Видя, что она совсем загрустила, я решила переменить тему разговора.
— А у вас случайно не найдется какого-либо детектива на испанском? — спросила я. — Обожаю детективы, а так я еще и в языке попрактиковалась бы.
— Так вам нравятся детективы? — встрепенулась Альда. — Я тоже от них без ума. Собираю все подряд. Кстати, вы читали Хмелев-скую?
— Нет, даже не слышала о ней, — пожала плечами я. — А кто она такая?
— Польская писательница. Пишет иронические детективы. Очень веселые. У меня все ее книги есть, — пояснила мексиканка. — Хотите почитать?
— Хочу! — беспечно ответила я, не подозревая, что этим заранее обрекаю себя на неприятности…
Первой книгой Хмелевской, которую я прочитала, оказалась «Подозреваются все».
— Отличная книга! — сказала я Альде на следующем уроке. — Наконец хоть что-то, не похожее на «крутые» детективы с пьянками и мордобоем.

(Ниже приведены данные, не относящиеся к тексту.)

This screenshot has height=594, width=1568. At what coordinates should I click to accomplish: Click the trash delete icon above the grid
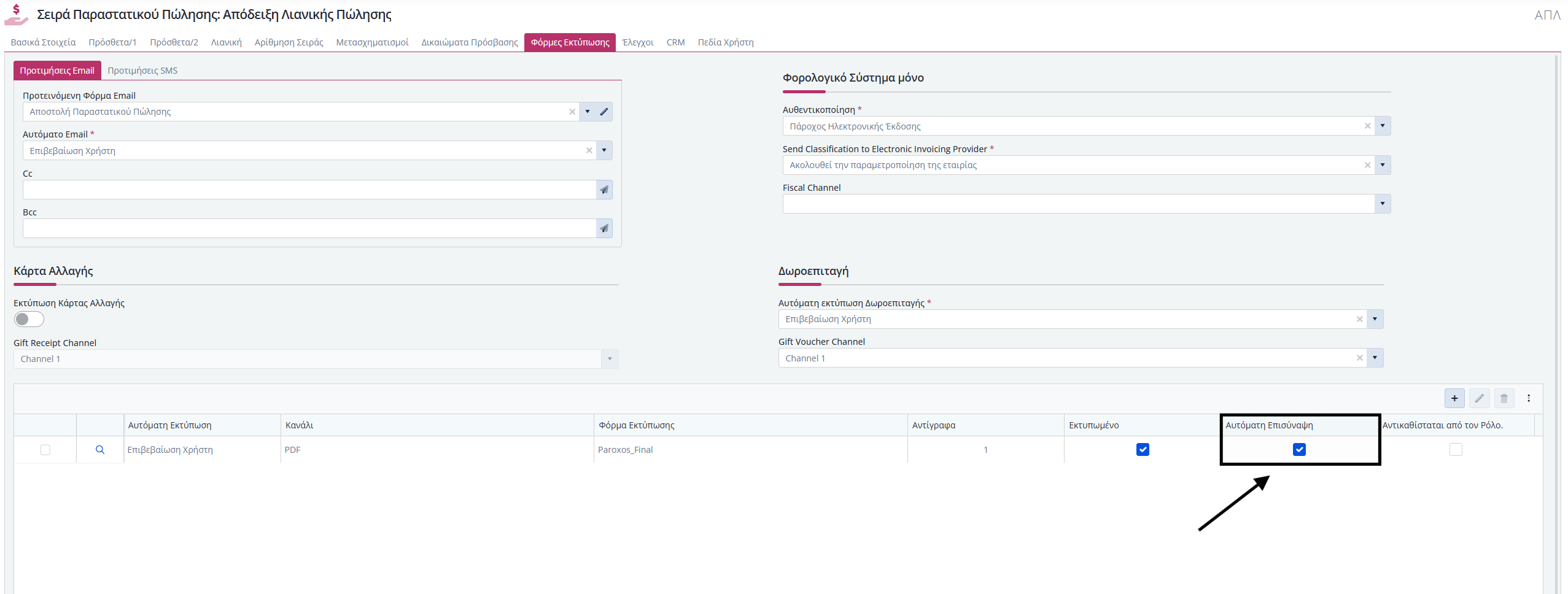[1504, 398]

— Это еще что! Остальные книги еще лучше, — сказала мексиканка с такой гордостью, словно она сама их написала. — У меня есть все!
Любовь к книгам Хмелевской объединила нас, и даже после того, как я перестала брать уроки, мы регулярно встречались, обмениваясь впечатлениями о ее новых детективах.
К своему удивлению, я обнаружила значительное сходство между слегка взбалмошным и непредсказуемым характером польской писательницы и моим собственным. Думаю, именно этим отчасти объяснялась моя страсть к ее книгам. Всегда приятно узнавать в героине себя, хотя на самом деле различий между нами было значительно больше, чем сходства.